Cuando volví a mirar el reloj eran las siete menos cuarto. Empecé a ponerme nerviosa. Mi intención inicial había sido estar un par de horas sentada para consumir el tiempo hasta que volviese Eckert. Me metí un puñado de dólares en el bolsillo de los tejanos y me puse una camiseta mientras cruzaba la puerta. Volví al puerto a paso ligero bajo esa luz crepuscular que crea el cielo encapotado. Me pegué a una señora que bajaba la rampa hacia la dársena 1. Me miró con desinterés mientras abría la puerta.

– Me he dejado la tarjeta -murmuré al colarme tras ella.

El Lord estaba en el amarradero, enfundado en lona azul. El camarote principal estaba vacío y no vi ni rastro de Eckert. Había una lancha hinchable bamboleándose en el agua y amarrada con una cuerda a la popa del barco. La observé durante un rato, calculando las posibilidades. Volví al club náutico, que estaba más iluminado que un campo de fútbol por la noche. Crucé las puertas de vidrio y subí las escaleras.

Lo vi en el comedor. Estaba sentado a la barra, vestía tejanos y chaqueta informal de algodón y tenía el pelo apelmazado a causa de la brisa marina a la que había estado expuesto durante horas. El comedor estaba lleno de gente encorbatada, los bebedores habían tomado la barra por asalto y en el aire flotaba una densa nube de humo de tabaco. El jefe de camareros advirtió mi presencia y fingió escandalizarse ante mi atuendo. Seguro que le había fastidiado que no le hubiese hecho una reverencia al pasar junto a él. Levanté la mano para saludar a las ventanas y sonreí como si hubiese reconocido a alguien. El jefe de camareros se volvió en aquella dirección. Para estar en la barra no se exigía etiqueta de ninguna clase y el sujeto lo sabía. La mitad de los que estaban allí llevaba anorak, pantalón, camiseta y zapatos náuticos.

Carl Eckert giró la cabeza y me vio cuando yo ya estaba a tres metros de él. Murmuró no sé qué al barman y cogió su vaso.

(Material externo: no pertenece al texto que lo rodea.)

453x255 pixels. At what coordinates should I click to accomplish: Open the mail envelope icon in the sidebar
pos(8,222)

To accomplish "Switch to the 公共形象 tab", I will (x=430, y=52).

– Vamos a una mesa. Afuera habrá alguna libre. -Asentí y fui tras él, por el camino que iba abriendo entre la muchedumbre.

El ruido y la temperatura descendieron de golpe cuando la puerta se cerró detrás de nosotros. En la terraza no había más que un puñado de espíritus curtidos. Oscurecía a ojos vistas, aunque el sol, oculto por las nubes, no había acabado de ponerse. A nuestros pies, el océano se sacudía con inquietud, arrojando olas sobre la arena entre mugidos y silbidos incesantes. Me gustaba aquel olor, aunque el aire estaba cargado de humedad y de intenciones hostiles. Dos altos tubos de propano despedían un resplandor rosáceo y vertical sin caldear el ambiente. Nos sentamos junto a uno, a pesar de todo. Y en esto dice Carl:

– He pedido vino para usted. El camarero lo traerá enseguida.

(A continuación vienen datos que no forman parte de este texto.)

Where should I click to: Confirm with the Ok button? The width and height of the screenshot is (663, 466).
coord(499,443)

– Gracias. He visto que ha recuperado la goleta. ¿Qué han encontrado? Sospecho que nada, pero nunca se sabe.

– Bueno, han encontrado rastros de sangre. Un par de manchas pequeñas en la borda, pero no saben si es sangre de Wendell.

– Ya. Podría ser de usted, ¿no?

– Ya sabe usted cómo es la policía, siempre evitando las conclusiones precipitadas. Por lo que sabemos, parece que es obra del mismo Wendell, que quiere despertar la sospecha de que ha habido juego sucio. ¿Ha visto a Renata? Acaba de marcharse.

Negué con la cabeza., no sin percatarme del hábil cambio de conversación.

– No sabía que se conociesen.

– No voy a decir que seamos amigos, pero la conocí hace años, cuando Wendell se enamoró de ella. Ya sabe lo que pasa cuando un amigo se lía con una mujer con la que uno no congenia. No me cabía en la cabeza que no pudiera llevarse bien con Dana.

– El matrimonio es un misterio -dije-. ¿Qué hacía aquí Renata?

– No lo sé. Parecía deprimida. Quería hablar sobre Wendell, pero se puso nerviosa y se fue.